Moncrieff, who owns a cattle and grain farm in a small town outside Calgary, Canada, had to stop working. He gulped narcotics every few hours, and rested heated bags of grain on the stump below his left shoulder. Nothing helped -- nor could any of the dozens of specialists in Canada that Moncrieff sought out.
Then Moncrieff's primary doctor remembered: There was a Canadian neurosurgeon who left Calgary to work at Johns Hopkins years earlier. The neurosurgeon, Allan Belzberg, specialized in the delicate, risky area of nerves inside the spinal cord that lead to the limbs -- the area responsible for Moncrieff's pain.
Belzberg knew that the nerves, damaged in the accident, were going haywire -- sending abnormal messages that the brain interpreted as pain. The only way to cease the messages was to snuff out the nerves in a surgery that carried a risk of paralysis.

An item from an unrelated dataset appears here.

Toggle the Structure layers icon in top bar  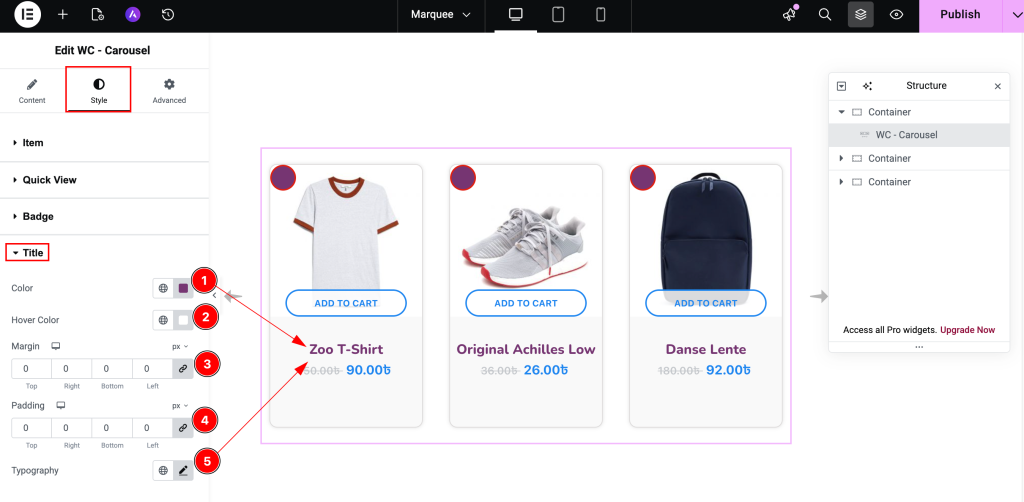860,15
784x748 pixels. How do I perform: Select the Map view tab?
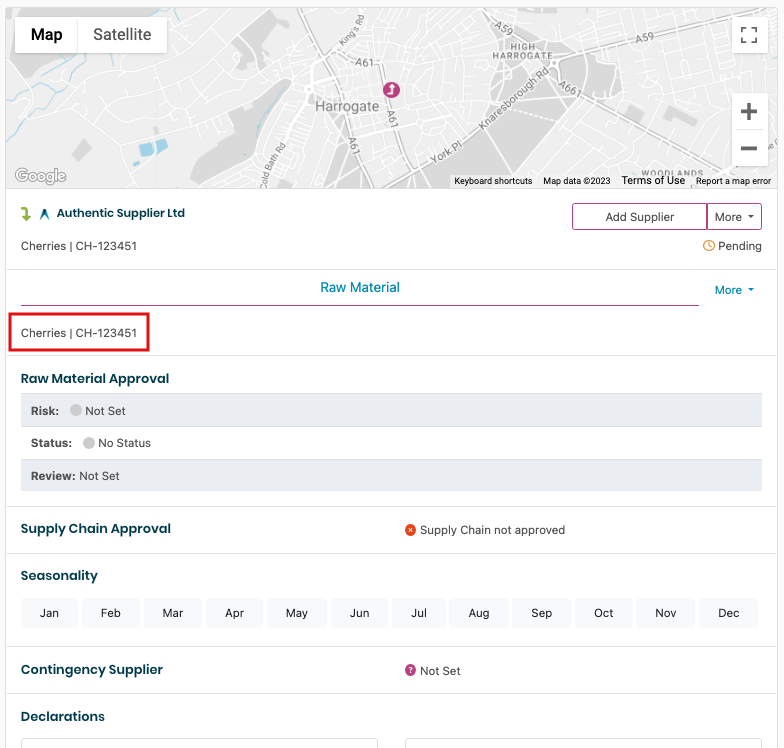tap(47, 35)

"The pain was just so bad," Moncrieff said, "I decided it had to be worth it."
The surgery was a painstaking process. Wielding a tiny electrode, Belzberg peered through a microscope and burned the spinal cord in 92 places, where scar tissue indicated nerve damage. It took five hours.
As soon as Moncrieff woke up, the neurosurgeon asked him to move his legs -- then sighed with relief.

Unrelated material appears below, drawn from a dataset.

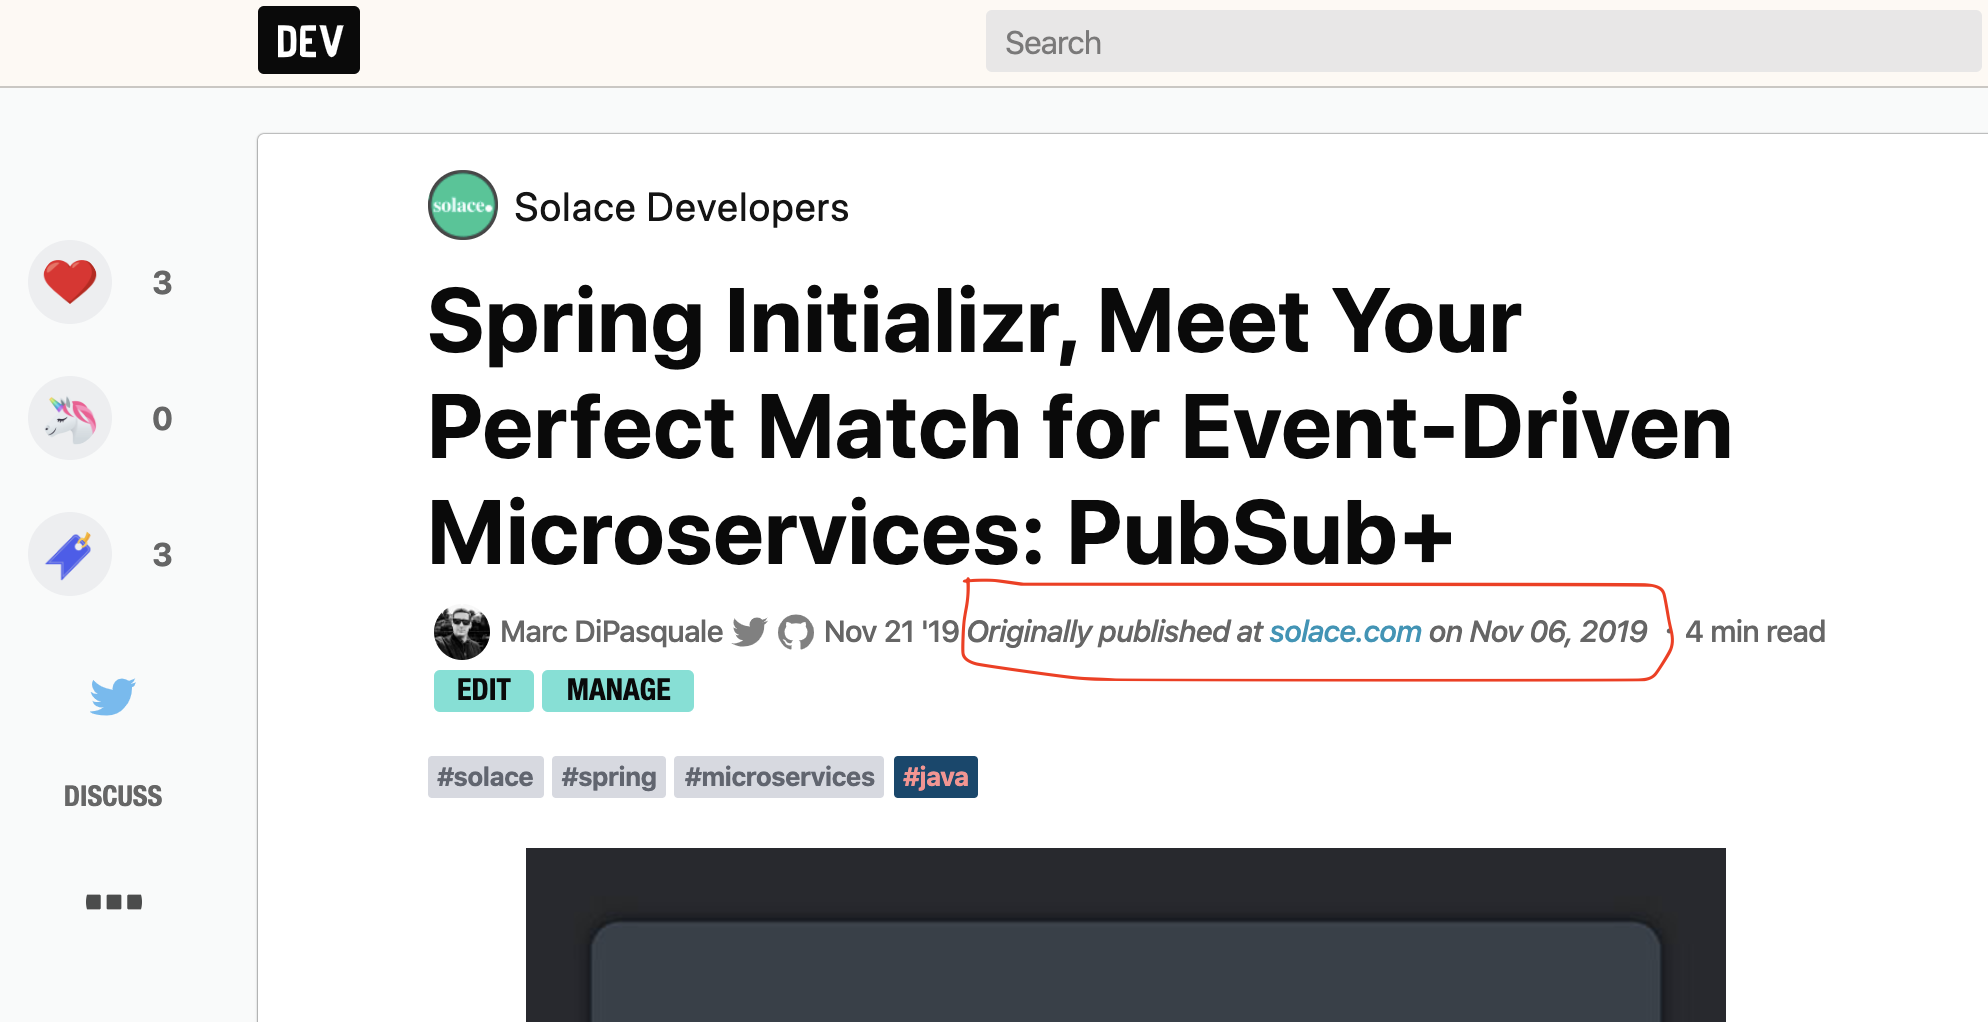This screenshot has width=1988, height=1022.
Task: Click the lightning bolt reading list icon
Action: click(x=69, y=554)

Yesterday, in a small examining room at Hopkins, Moncrieff met with Belzberg a final time before returning to Canada. The doctor asked Moncrieff to describe his pain, on a scale of one to 10, before the surgery.
"On some days, 15," said Moncrieff, whose shirt sleeve was pinned up at the shoulder.
Losing an arm could have been devastating. Simple things, like buttoning a shirt, are now a struggle.
Moncrieff thinks about the simple things a lot these days -- not the things he can no longer do, but the things he can finally enjoy.
"I don't know if I'll be able to farm again," he said, "but just being able to enjoy life again. ... Just to be able to walk without hurting."
He can drive again, now that narcotics no longer cloud his brain, and take his wife to the movies, and play with his three grandchildren. He imagines a future, different from what he once envisioned, perhaps, but still filled with possibility, and he smiles.